### Given records
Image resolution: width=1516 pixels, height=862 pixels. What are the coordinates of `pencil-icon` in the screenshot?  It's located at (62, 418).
--
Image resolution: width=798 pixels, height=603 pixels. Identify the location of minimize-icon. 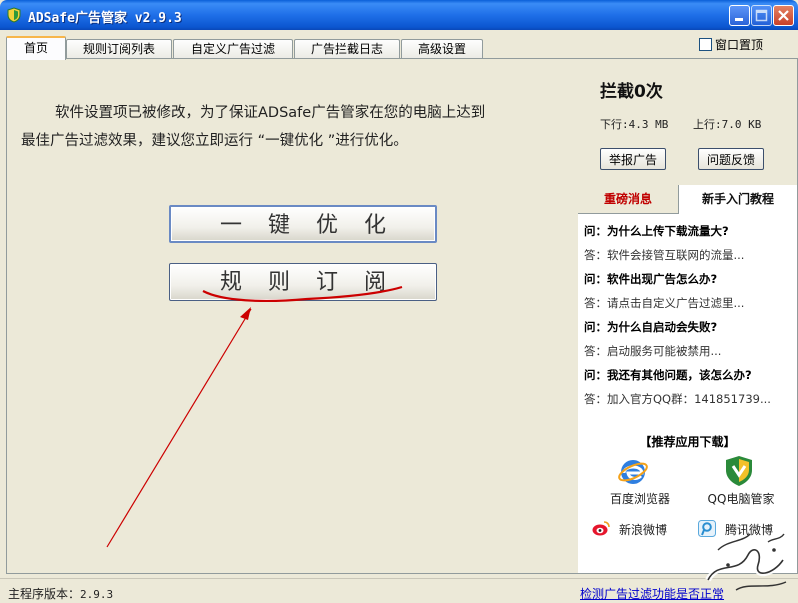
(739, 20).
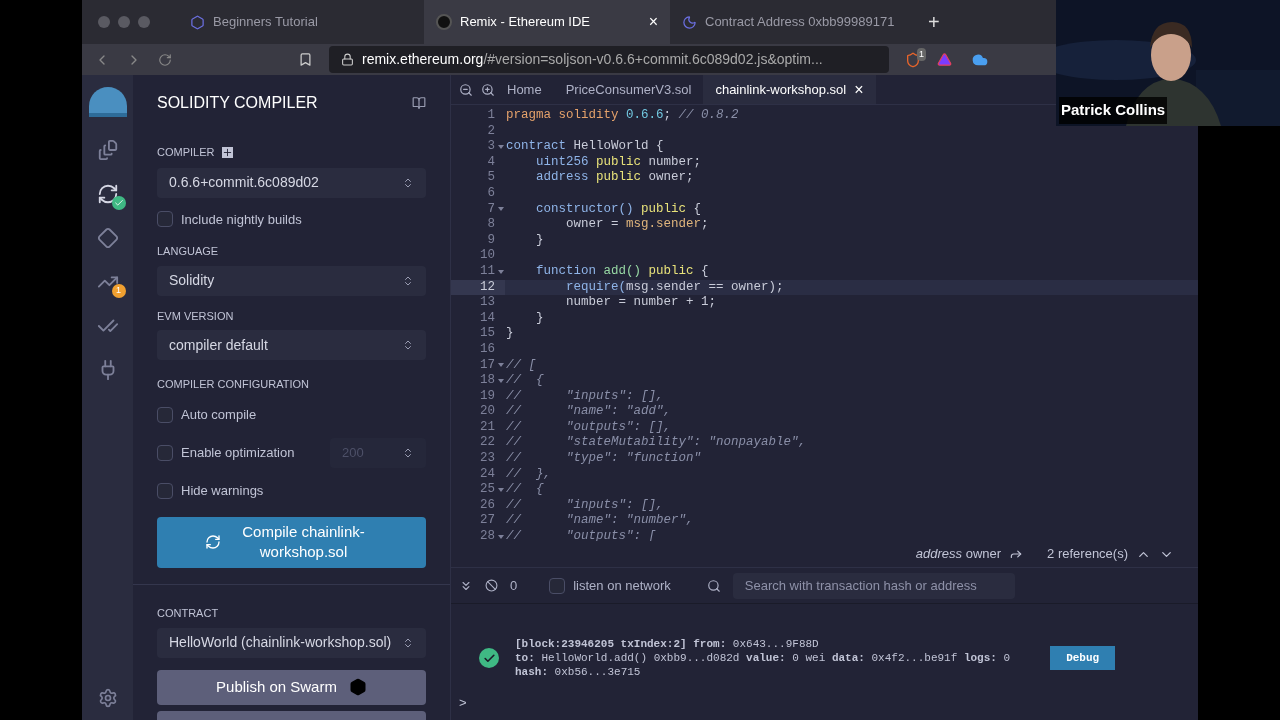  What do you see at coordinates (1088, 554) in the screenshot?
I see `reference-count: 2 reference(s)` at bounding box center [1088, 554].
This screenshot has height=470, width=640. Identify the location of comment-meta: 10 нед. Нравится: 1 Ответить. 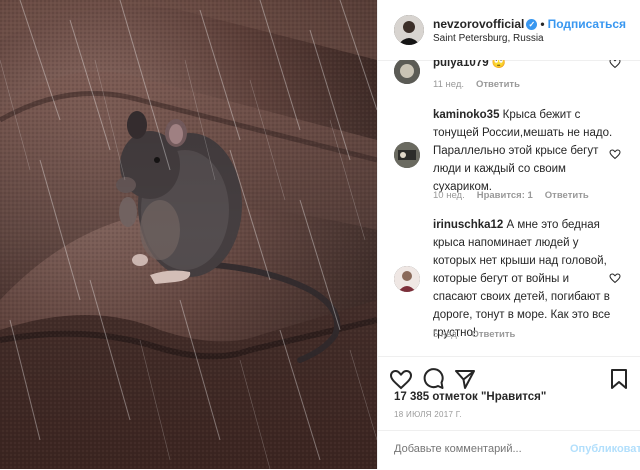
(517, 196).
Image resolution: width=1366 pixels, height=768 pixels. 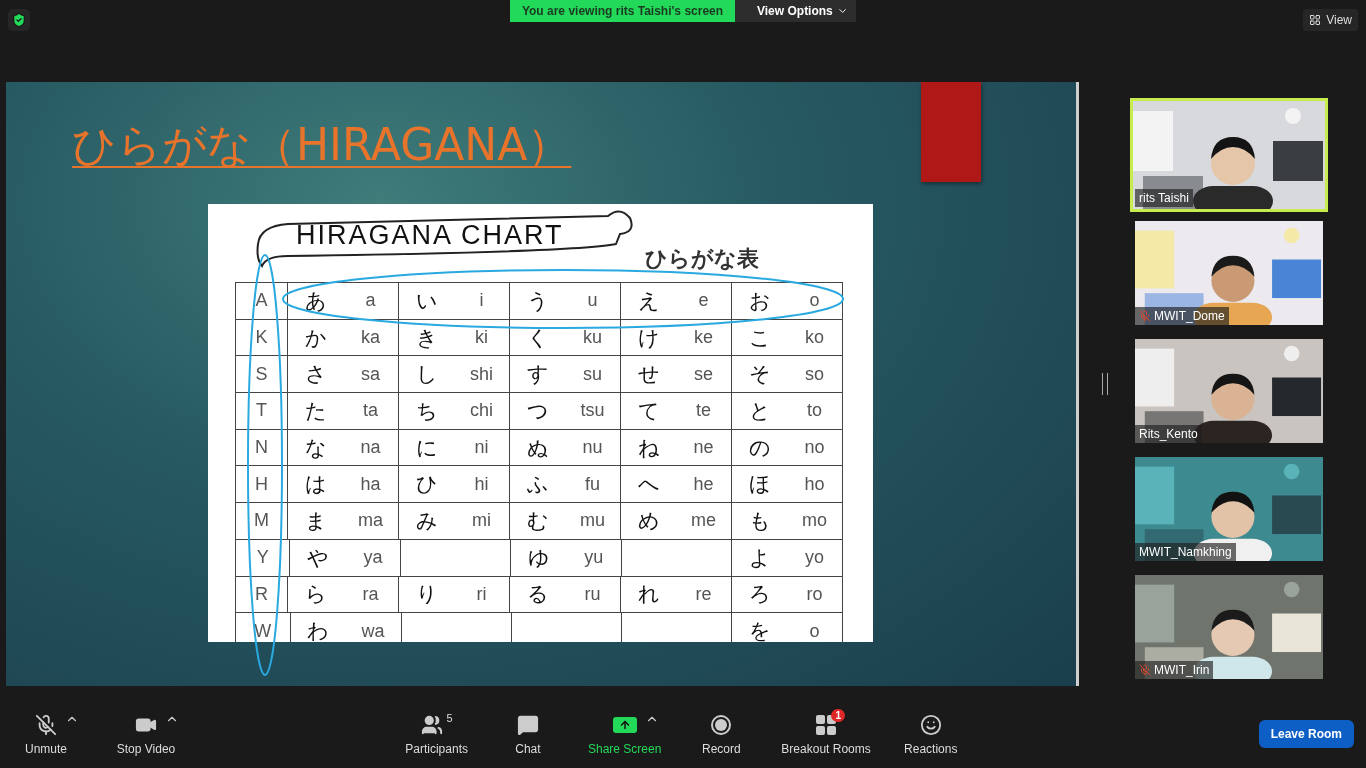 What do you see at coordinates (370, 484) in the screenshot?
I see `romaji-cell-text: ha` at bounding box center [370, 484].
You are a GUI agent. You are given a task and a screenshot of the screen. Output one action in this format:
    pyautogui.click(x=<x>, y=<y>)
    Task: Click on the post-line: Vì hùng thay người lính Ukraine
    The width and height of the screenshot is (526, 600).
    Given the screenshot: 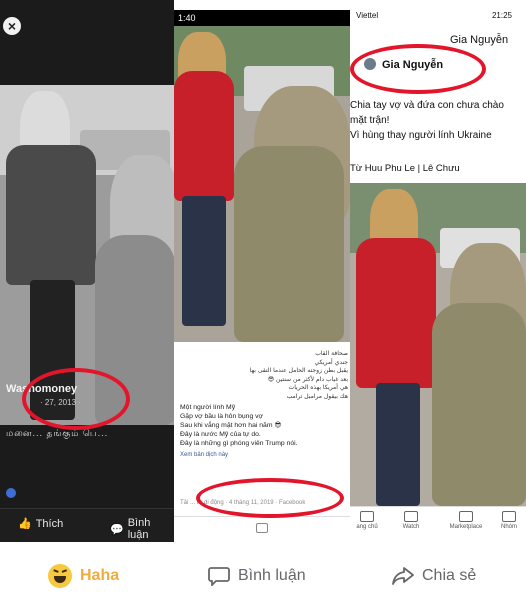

### What you will do
Rewrite the data from the line with "Image resolution: width=798" up to and including the line with "(517, 196)." as a Markdown table with the columns Number and Data line, one row per line and no rows for blank lines. Leave the pictures out.

### Solution to this problem
| Number | Data line |
|---|---|
| 1 | Image resolution: width=798 pixels, height=603 pixels. Identify the location of minimize-icon.  |
| 2 | (739, 20). |
| 3 |   What do you see at coordinates (1088, 554) in the screenshot? |
| 4 | I see `reference-count: 2 reference(s)` at bounding box center [1088, 554]. |
| 5 | This screenshot has height=470, width=640. Identify the location of comment-meta: 10 нед. Нравится: 1 Ответить.  |
| 6 | (517, 196). |